**REQUIREMENT:**
In the listing below, start your output at the line with "Screen dimensions: 1294x889" and end it after the line with "Image resolution: width=597", copying every line exactly.

**DATA SUPPLIED:**
[Start of section]

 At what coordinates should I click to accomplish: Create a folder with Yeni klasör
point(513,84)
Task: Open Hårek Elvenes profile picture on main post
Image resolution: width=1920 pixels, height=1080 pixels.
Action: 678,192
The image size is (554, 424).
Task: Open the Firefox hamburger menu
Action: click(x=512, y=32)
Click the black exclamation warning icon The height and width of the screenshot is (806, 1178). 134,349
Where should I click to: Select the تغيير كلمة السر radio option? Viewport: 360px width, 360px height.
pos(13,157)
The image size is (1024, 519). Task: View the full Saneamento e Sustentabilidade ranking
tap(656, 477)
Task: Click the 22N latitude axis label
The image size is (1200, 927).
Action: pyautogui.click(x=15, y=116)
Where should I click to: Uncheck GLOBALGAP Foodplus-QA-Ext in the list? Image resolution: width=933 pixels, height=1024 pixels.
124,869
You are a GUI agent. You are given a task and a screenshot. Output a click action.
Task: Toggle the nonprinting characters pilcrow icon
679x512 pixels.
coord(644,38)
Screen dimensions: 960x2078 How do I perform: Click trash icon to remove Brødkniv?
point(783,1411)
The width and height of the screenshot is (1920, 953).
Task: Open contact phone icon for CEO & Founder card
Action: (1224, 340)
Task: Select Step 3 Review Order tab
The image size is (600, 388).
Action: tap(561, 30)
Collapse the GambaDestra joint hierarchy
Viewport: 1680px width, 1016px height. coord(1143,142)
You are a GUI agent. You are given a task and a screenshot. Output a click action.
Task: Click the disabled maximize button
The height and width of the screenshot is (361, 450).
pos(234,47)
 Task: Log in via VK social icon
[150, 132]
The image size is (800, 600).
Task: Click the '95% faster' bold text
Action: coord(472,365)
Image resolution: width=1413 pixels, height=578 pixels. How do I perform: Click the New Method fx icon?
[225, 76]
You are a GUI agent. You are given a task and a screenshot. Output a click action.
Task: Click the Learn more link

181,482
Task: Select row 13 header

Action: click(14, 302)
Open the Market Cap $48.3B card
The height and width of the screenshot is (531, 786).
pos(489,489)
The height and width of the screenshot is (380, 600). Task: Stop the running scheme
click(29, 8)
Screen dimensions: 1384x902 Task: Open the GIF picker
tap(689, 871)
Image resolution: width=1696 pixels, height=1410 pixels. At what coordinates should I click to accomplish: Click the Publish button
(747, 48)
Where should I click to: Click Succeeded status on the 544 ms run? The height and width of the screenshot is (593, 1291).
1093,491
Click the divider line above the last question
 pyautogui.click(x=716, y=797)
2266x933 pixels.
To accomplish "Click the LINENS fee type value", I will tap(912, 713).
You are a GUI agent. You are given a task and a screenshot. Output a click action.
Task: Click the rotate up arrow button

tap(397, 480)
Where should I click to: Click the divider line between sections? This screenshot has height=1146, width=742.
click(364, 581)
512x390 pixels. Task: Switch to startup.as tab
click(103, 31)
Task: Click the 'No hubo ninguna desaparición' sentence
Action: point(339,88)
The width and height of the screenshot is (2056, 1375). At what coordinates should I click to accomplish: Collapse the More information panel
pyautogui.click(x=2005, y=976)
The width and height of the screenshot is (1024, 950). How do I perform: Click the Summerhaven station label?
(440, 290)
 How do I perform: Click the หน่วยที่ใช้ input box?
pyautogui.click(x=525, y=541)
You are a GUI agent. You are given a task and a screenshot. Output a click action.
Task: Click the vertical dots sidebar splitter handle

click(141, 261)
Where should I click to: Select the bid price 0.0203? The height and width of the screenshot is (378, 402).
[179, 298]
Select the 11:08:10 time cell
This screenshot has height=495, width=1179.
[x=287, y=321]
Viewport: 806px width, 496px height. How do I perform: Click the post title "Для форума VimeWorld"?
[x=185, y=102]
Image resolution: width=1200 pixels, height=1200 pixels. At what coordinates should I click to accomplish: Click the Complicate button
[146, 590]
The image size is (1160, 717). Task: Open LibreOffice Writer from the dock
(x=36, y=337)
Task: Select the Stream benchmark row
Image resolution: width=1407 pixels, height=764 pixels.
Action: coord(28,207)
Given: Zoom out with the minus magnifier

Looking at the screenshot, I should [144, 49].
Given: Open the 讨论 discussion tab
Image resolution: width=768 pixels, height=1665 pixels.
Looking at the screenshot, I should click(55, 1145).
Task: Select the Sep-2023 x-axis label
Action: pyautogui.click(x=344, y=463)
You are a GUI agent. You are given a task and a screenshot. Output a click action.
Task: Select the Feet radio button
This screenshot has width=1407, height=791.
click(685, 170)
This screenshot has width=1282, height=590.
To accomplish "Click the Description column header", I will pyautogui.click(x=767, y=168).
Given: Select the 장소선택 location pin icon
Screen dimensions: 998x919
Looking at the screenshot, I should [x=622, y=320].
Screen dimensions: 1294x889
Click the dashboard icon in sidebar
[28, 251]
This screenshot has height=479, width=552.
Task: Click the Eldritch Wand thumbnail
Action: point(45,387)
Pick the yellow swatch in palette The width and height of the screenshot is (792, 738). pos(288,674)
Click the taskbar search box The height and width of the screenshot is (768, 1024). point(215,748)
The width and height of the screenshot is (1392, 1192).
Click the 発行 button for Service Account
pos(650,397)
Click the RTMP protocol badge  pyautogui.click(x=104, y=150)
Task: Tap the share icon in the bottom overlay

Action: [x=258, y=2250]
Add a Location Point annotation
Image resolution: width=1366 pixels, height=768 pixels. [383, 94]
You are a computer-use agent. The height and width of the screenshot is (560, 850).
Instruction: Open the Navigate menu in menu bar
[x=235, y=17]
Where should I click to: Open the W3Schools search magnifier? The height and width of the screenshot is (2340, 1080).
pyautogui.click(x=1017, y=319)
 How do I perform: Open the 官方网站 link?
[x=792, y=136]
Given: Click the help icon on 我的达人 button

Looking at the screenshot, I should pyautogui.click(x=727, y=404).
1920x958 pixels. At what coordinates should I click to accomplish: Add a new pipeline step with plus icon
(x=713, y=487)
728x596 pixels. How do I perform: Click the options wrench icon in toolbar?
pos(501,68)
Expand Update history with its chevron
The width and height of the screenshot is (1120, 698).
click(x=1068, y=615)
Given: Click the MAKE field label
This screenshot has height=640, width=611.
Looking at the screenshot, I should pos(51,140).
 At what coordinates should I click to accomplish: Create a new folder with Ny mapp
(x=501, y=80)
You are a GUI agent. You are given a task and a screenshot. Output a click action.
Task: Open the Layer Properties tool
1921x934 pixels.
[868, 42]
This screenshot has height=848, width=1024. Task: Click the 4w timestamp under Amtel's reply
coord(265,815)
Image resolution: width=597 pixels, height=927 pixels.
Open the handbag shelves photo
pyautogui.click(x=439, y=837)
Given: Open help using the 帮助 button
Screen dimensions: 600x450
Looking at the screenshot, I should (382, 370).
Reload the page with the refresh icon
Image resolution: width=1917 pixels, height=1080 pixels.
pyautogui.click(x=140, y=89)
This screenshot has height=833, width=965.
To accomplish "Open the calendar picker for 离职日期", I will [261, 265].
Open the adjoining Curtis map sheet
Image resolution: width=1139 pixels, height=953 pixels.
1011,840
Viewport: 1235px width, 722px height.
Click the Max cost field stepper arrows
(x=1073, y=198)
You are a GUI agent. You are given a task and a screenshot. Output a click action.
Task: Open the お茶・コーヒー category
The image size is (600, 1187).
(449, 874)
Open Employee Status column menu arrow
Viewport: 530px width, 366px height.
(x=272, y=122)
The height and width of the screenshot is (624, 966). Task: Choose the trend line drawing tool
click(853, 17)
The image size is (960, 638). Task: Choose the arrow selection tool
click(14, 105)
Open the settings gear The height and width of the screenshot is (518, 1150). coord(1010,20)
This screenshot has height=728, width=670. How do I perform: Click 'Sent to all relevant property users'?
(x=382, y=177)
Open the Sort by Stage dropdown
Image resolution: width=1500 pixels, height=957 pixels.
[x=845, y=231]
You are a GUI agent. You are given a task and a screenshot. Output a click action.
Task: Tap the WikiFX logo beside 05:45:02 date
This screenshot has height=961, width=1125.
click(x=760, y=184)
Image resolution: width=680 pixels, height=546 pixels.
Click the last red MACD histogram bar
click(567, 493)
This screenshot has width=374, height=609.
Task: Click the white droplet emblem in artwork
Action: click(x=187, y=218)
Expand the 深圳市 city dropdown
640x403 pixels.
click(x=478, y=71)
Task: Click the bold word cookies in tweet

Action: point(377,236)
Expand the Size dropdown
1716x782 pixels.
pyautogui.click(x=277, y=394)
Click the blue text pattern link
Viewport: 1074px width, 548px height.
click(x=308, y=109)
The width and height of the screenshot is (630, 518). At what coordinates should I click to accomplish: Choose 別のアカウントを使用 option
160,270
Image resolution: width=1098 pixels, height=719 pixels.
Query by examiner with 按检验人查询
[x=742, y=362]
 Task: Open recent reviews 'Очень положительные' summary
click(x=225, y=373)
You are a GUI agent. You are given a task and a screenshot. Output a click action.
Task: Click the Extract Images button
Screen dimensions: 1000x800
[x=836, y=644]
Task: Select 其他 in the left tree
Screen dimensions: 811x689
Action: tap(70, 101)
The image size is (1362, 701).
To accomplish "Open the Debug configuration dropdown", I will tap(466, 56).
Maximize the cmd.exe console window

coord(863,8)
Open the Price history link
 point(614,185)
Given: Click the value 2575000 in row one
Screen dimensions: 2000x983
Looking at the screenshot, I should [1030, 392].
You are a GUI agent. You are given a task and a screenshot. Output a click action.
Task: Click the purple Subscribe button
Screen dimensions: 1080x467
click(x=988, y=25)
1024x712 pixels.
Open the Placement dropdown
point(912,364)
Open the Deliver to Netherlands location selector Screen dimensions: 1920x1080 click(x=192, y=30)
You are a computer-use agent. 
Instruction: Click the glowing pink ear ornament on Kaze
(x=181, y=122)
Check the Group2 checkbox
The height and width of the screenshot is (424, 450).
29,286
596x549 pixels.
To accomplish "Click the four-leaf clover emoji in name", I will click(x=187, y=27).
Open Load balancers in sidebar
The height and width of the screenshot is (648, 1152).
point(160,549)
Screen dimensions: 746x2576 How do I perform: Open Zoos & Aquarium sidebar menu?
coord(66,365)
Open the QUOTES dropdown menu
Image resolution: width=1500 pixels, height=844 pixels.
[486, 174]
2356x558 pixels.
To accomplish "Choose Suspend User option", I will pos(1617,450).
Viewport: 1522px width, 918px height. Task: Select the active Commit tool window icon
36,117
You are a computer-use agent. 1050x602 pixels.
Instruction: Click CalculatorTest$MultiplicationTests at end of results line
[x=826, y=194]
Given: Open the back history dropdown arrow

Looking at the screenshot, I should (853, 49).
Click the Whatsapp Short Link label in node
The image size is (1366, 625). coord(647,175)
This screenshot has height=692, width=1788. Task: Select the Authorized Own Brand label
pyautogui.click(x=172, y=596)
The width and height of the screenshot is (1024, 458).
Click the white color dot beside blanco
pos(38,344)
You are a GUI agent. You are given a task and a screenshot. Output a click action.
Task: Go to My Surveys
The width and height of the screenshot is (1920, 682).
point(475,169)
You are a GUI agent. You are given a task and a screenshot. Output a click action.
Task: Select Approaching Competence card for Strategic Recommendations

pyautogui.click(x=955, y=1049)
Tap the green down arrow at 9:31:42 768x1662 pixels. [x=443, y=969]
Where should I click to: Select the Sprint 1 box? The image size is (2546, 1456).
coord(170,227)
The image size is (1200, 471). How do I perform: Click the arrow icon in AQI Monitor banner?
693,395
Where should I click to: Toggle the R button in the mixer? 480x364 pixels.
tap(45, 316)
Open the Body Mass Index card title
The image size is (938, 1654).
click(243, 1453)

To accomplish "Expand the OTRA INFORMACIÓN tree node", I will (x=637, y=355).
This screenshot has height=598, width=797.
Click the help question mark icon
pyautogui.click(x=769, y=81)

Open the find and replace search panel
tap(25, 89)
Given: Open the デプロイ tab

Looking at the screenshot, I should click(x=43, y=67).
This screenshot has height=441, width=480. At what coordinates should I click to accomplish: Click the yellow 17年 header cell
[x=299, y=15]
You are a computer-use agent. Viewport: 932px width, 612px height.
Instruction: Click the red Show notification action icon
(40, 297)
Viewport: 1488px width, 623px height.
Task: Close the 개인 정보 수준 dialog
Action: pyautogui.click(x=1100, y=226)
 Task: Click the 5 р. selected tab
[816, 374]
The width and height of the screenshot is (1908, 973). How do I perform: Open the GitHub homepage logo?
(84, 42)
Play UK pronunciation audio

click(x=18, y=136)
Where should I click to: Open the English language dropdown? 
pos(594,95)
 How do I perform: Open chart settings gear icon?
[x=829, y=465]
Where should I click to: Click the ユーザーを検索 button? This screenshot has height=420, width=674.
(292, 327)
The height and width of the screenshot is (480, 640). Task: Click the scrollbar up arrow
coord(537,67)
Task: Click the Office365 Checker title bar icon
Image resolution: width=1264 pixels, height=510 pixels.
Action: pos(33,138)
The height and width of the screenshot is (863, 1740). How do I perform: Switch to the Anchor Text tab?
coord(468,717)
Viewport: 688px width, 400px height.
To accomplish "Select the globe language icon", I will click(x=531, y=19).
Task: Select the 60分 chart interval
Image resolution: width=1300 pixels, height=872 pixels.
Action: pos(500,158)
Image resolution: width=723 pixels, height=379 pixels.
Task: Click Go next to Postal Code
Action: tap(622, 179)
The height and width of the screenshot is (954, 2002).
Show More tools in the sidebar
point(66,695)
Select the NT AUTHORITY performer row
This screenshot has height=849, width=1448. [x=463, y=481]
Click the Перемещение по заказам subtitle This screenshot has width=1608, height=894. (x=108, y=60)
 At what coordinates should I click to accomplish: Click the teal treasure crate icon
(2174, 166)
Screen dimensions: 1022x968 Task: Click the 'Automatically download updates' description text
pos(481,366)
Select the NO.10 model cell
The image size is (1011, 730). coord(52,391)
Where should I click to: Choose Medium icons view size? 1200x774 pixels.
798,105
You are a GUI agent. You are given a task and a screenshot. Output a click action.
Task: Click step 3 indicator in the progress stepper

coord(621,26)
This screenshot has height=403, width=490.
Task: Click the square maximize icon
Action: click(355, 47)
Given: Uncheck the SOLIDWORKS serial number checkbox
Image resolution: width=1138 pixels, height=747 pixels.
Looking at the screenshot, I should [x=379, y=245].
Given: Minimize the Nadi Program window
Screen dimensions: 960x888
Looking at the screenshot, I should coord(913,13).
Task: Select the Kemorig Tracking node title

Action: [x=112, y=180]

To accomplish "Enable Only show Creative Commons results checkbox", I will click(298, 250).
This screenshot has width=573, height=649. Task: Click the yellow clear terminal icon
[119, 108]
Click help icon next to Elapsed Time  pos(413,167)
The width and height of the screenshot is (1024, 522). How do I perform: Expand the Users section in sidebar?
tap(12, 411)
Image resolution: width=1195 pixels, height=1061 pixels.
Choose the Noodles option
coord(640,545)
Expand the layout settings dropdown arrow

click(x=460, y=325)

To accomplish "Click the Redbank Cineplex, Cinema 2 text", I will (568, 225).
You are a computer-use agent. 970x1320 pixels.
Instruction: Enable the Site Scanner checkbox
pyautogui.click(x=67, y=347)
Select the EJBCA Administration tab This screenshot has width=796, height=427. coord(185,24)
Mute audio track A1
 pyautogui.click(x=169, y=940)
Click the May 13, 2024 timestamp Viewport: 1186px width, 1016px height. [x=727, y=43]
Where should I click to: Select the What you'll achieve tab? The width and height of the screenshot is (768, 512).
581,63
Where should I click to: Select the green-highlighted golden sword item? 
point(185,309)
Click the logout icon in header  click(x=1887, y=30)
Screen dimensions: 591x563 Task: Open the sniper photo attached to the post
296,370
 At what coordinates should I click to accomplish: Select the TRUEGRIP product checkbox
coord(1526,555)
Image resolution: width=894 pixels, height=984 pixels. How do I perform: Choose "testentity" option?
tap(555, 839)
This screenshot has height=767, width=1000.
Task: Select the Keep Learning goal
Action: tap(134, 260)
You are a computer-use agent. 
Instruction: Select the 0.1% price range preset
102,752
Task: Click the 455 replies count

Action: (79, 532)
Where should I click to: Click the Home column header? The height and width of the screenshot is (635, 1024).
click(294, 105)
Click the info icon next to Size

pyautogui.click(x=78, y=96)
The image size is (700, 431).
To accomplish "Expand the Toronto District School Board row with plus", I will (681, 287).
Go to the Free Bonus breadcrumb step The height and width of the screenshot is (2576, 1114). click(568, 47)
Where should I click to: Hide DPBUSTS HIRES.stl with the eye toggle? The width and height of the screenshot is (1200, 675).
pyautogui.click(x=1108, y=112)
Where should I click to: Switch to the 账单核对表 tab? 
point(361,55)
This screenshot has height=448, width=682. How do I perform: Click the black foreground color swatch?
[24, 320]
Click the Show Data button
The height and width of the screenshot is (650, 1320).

[End of section]

**SOLVED EXERCISE:**
Screen dimensions: 1294x889
Click the dashboard icon in sidebar
[28, 251]
This screenshot has height=479, width=552.
Task: Click the Eldritch Wand thumbnail
Action: point(45,387)
Pick the yellow swatch in palette The width and height of the screenshot is (792, 738). pos(288,674)
Click the taskbar search box The height and width of the screenshot is (768, 1024). point(215,748)
The width and height of the screenshot is (1392, 1192).
Click the 発行 button for Service Account
pos(650,397)
Click the RTMP protocol badge  pyautogui.click(x=104, y=150)
Task: Tap the share icon in the bottom overlay

Action: [x=258, y=2250]
Add a Location Point annotation
Image resolution: width=1366 pixels, height=768 pixels. [383, 94]
You are a computer-use agent. The height and width of the screenshot is (560, 850).
Instruction: Open the Navigate menu in menu bar
[x=235, y=17]
Where should I click to: Open the W3Schools search magnifier? The height and width of the screenshot is (2340, 1080).
pyautogui.click(x=1017, y=319)
 How do I perform: Open the 官方网站 link?
[x=792, y=136]
Given: Click the help icon on 我的达人 button

Looking at the screenshot, I should pyautogui.click(x=727, y=404).
1920x958 pixels. At what coordinates should I click to accomplish: Add a new pipeline step with plus icon
(x=713, y=487)
728x596 pixels. How do I perform: Click the options wrench icon in toolbar?
pos(501,68)
Expand Update history with its chevron
The width and height of the screenshot is (1120, 698).
click(x=1068, y=615)
Given: Click the MAKE field label
This screenshot has height=640, width=611.
Looking at the screenshot, I should pos(51,140).
 At what coordinates should I click to accomplish: Create a new folder with Ny mapp
(x=501, y=80)
You are a GUI agent. You are given a task and a screenshot. Output a click action.
Task: Open the Layer Properties tool
1921x934 pixels.
[868, 42]
This screenshot has height=848, width=1024. Task: Click the 4w timestamp under Amtel's reply
coord(265,815)
Image resolution: width=597 pixels, height=927 pixels.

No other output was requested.